絶命までにもう一息か二息で亡くなるその時、山の端から昇った陽(ひ)の光がぐんぐん大きくなり、宗忠めがけて飛び込む経験をしました。
彼は感激のあまり思わず陽(ひ)のかたまりをごくんと呑み込んだという。これが有名な天命直受(てんめいじきじゅ)です。
その日は文化11年11月11日(旧暦)の冬至でした。1が6つ続きかつ冬至です。宗忠が生まれたのも子(ね)の年、子の月、子の刻の冬至です。
人知ではとても考えられないことです。宗忠が大活躍することを神から予め告げられていたともいえます。
この天命直受の時は表現も出来ない大歓喜であり、大感激であったと宗忠は話しています。
「その時の心地爽やかに、こころよかりし事いいようもなし。雲霧の八重に打ち覆いたる空のにわかに晴れて、譬えようもない」とあります。
感激のあまり三日三晩自宅の前を通る人にも聞こえるほど、大きな声で笑いつづけたという。
禅修行者が数年、数十年の苦心努力の末師匠のもとで、大悟する時の話が古来多く伝わっていますが、三日間も笑い続けたという歓喜の話は聞いたことがありません。
この経験を通して天照太神との霊縁が単なる崇拝目的ではなく、天照太神との魂の結縁を深く体験されたと思います。太陽神の分け御霊(みたま)いわゆるご分心(ぶんしん)です。
この天命直受の経験から奇跡的生命の回復をしました。これから無数の奇跡的事柄が現代の今尚人々に起きています。
感謝の念 集中して祈ろう!
又このような最近の感謝の例があります。
ほぼ助からない病でなんとか助かり、食事はおろか水さえも飲めない病室のベッドで、出来ることは『ありがとう・ありがとう・ありがとう…』と呪文のように呟くだけでした。
又命が助かったけど、必ず後遺症は出ると言われてました。しかし今では病気になる前より元気になりました。やはり『感謝』は凄いです。
宗忠の「有り難きことのみ思え 人はただ今日のとうとき今のこころの」の歌があります。

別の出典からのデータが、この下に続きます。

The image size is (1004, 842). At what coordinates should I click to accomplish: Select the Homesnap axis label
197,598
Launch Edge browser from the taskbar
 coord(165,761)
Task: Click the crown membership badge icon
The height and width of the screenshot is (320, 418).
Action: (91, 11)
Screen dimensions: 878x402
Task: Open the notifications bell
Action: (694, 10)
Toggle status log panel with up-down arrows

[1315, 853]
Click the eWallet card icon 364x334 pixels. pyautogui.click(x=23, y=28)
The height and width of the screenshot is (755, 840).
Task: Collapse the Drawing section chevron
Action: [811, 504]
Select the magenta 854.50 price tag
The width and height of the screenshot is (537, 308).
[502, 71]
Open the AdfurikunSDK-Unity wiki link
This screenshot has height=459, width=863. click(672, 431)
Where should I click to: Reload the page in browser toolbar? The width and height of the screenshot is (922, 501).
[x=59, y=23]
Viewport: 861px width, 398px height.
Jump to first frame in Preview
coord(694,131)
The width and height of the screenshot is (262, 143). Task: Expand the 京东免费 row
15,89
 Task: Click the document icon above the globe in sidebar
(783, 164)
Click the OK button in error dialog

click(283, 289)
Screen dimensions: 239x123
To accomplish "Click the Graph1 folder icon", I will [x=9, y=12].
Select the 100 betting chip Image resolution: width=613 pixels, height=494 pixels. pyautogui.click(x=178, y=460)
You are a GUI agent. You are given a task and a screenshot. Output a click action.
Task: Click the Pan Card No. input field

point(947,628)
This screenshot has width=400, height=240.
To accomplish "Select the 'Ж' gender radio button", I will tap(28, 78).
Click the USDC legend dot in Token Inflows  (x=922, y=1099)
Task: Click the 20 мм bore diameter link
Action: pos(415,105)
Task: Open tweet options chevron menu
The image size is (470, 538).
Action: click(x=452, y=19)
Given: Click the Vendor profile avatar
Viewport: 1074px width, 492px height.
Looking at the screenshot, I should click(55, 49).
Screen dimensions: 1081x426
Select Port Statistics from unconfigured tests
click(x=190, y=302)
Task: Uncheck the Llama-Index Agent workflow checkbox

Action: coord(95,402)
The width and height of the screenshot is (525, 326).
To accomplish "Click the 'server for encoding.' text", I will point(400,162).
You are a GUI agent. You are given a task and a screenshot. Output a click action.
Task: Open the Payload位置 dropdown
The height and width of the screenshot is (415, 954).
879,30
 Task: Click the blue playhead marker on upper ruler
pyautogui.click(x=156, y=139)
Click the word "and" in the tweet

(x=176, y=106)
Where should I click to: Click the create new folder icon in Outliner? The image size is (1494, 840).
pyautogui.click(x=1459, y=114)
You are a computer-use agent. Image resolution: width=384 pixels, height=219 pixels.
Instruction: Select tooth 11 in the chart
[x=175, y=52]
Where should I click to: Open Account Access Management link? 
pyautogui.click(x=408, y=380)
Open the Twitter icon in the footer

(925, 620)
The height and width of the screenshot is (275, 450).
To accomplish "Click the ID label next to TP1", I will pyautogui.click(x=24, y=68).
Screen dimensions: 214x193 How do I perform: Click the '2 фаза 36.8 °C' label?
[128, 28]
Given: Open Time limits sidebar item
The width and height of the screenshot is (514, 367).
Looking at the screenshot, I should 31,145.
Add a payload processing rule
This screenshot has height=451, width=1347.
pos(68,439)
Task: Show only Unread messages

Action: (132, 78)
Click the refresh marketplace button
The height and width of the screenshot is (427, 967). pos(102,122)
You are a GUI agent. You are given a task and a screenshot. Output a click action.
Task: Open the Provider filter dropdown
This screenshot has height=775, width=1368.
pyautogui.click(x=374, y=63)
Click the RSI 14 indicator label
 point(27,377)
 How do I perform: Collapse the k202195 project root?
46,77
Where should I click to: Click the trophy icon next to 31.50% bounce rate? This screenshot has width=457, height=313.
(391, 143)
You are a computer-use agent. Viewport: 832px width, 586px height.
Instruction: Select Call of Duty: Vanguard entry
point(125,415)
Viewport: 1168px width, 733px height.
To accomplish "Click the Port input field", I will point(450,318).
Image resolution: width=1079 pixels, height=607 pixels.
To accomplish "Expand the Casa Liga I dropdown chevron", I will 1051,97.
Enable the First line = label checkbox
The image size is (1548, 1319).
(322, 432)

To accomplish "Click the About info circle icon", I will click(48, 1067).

或る重症の結核患者があまり余命がないと医師から宣告されて、体温計を持つと重たく感じるそうです。
その位体力が落ちていても有難いの感謝から回復できる例があります。心が変われば体も変わり、今のこの時を生きさせていただく尊い感謝は命を救います。
感謝の気持ちは偉大です。喜びの感謝の念はたとえ瀕死の重症であっても、症状を劇的に変えてくれます。
命が無くなる寸前でも、感謝一つで復活できたような奇蹟は多くあります。結局肉体ではなく心です。
天照大御神のご開運を祈り奉る
誠から祈れば神はあらたなり
神の心で神を祈れば
宗忠は伊勢神宮への参拝を生涯6度参宮しています。一か月も要する長旅です。
伊勢の神官から「はるばる備前岡山から御参宮ですが、一体なにをお祈りされますか?」と聞かれて
「畏れながら天照大御神のご開運をお祈りしています」と予想外の返答に、再度聞き直した神官に答えられたお言葉です。
「我が願いはただ一つ。天照大御神のご開運を祈り奉る」と凛と澄み切った声でお答えになったとのことです。
宗教界の専門家がコペルニクス的大逆転の発想の祈りと仰天した金言です。一番奥深いところをズバリと道破した言葉といわれています。